ブエノスアイレスの湯っ子のレビュー・感想・評価

ブエノスアイレス(1997年製作の映画)
4.6
狂おしいほどの恋情があふれ出す瞬間を見た。
物語はいびつ。どうやら、制作時に一悶着もふた悶着もあった作品らしいから。
だけど、全編に渡る、驚くほど心をつかまれる映像と、全身が叫んでいるような彼らのありようから目が離せない。
どうしてそんな生き方しかできないの。
どうしてそんな愛し方しかできないの。
いつも人を食ったような、ふてぶてしい態度をしているくせに。
でもそんな彼らがいとおしくて仕様がなくなる。

今はなきシネマライズでこの映画を観た時には、映像の魔術と、頭から離れないタンゴに酔いしれながらも、なにか釈然としない気持ちで劇場を出た。ぼうっとした頭で街を歩いた。渋谷は茜色だった。
そんなふうに、映画の内容はあまり覚えておらず、観た後の感触のようなものだけが記憶に残っていたので、また観たいと思いつつそのままだったこの作品を再鑑賞。
あらためて、ウォン・カーウァイの変幻自在な映像世界に魅了される。タンゴの音色が心の奥まで差し込まれるように響いてくる。
そして、ウィン(レスリー・チャン)とファイ(トニー・レオン)、ふたりが並んでいるだけで胸がいっぱい。

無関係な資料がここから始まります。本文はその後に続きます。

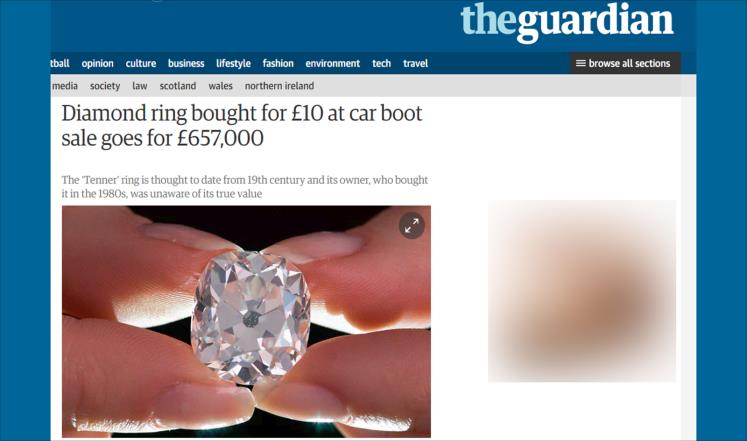Visit the northern ireland subsection

click(279, 86)
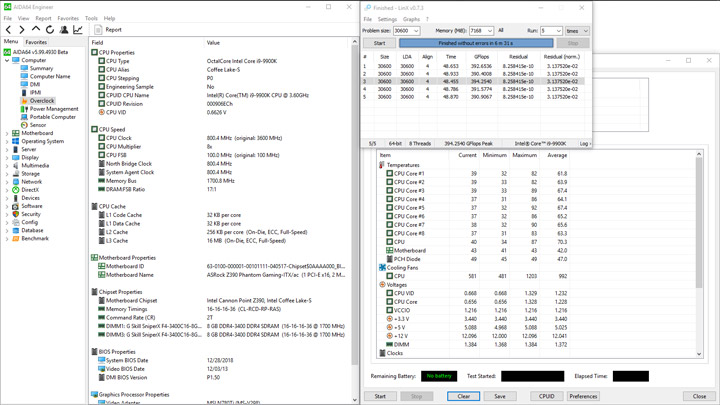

両手を怪我して使えないウィンをかいがいしくお世話するファイ。ああ、私はどちらに感情移入したら良いのかしら?…レスリーにお世話してあげる?トニーにお世話してもらう?…うーん、うーん、選べない!笑
幸せそうなふたりも、相手が好きすぎてケンカしちゃうふたりからも目が離せない。
共同キッチンでのダンスのシーンは美しすぎて泣きたくなった。

ストーリーはやはり釈然としないところもあるのだけど、恋愛って全部がきちんと区画整理されるわけじゃない。空白の部分には、観客が自分の好きなように物語を作れば良いのだ、と惚れた映画には評価が甘くなる。